Essa via está relacionada aos seres existentes. Existe um ser que é necessário porque não foi criado, ele simplesmente é (Deus). Já os demais seres não são necessários, podem ou não existir, e dependem da ação do ser necessário para existir.
Pelo fato de existirem seres diferentes, existe também uma hierarquia que determina aqueles que são mais perfeitos e os que são menos perfeitos. Nessa hierarquia, o grau máximo de perfeição é Deus.
A quinta e última via diz respeito à questão da ordem e da finalidade. A suprema inteligência governa todas as coisas, haja vista que o mundo é ordenado. Essa inteligência (Deus) dispõe o mundo de forma organizada e racional, fato que dá o motivo de existência de cada ser.
Guilherme de Ockham (1285-1347)
Guilherme de Ockham foi um filósofo, teólogo e lógico inglês. Ele foi importante para o desenvolvimento das ideias constitucionais ocidentais, sobretudo, a ideia de governo com responsabilidade limitada. Ockham foi um dos primeiros pensadores medievais que defendeu uma separação entre Igreja e Estado. Além disso, ele foi importante para as noções que se desdobrariam nos direitos de propriedade.
Outro conceito conhecido do filósofo é o Princípio de Ockham. Segundo o que escreveu na sua obra Ordinatio, todo conhecimento racional é baseado na lógica, de acordo com o que é dado pelos sentidos. Para ele, como só as entidades palpáveis e concretas são conhecidas, os conceitos são apenas mecanismos da linguagem que servem para expressar uma ideia, ou seja, o conceito precisa da realidade para ser comprovado.
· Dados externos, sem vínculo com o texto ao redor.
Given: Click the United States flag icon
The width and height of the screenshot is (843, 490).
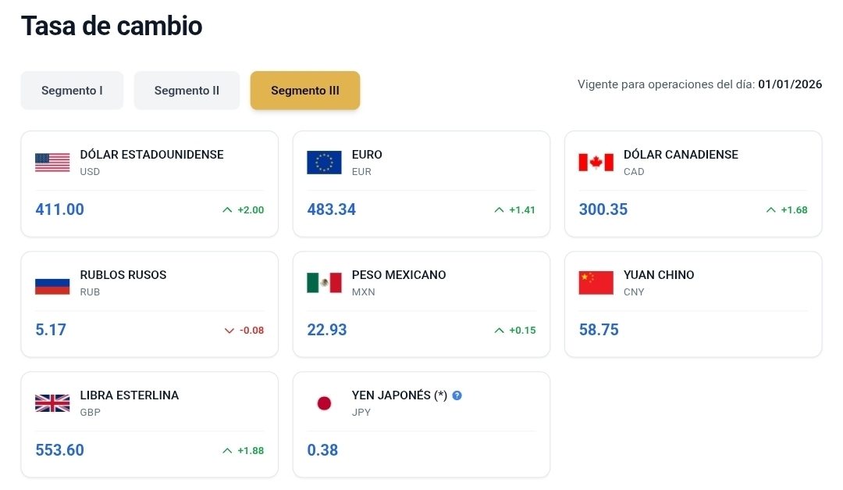Looking at the screenshot, I should click(52, 163).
Outro princípio foi que as máximas pluralidades não devem ser postas sem necessidade ou, ainda, o chamado princípio da economia, conhecido como Navalha de Ockham. O filósofo defende que a intuição é o ponto de partida para o conhecimento do universo. Sendo, portanto, um dos pensadores que influenciou o Empirismo.
A Escolástica foi uma vertente muito importante para a história da filosofia. A seguir, conheça melhor o pensamentos desses filósofos trabalhados.
Por dentro do mundo medieval
Com essa seleção de vídeos, você compreenderá melhor o contexto histórico da Escolástica e aprenderá mais sobre o pensamento de alguns filósofos citados.
Escolástica e Universidades
No vídeo do Canal Isto não é Filosofia, o professor Vitor Lima explica a origem da Escolástica e o contexto histórico da época. O vídeo mostra a origem das universidades e a importância da Escolástica na formação dessas instituições.
Vida e pensamento de Tomás de Aquino
O vídeo do canal Conceito Ilustrado conta a vida de Tomás de Aquino e explica pontos de seu pensamento. O vídeo explora a diferença entre o pensamento de Aquino e Santo Agostinho, sobretudo acerca do conhecimento. Por fim, há uma explicação sobre as 5 vias tomistas.
A Navalha de Ockhan
No vídeo do canal Doxa e Episteme, Marcos Roberto explica o princípio da Navalha de Ockham. Além disso, ele aborda o princípio da economia atrelado às teorias ontológicas do filósofo. Confira!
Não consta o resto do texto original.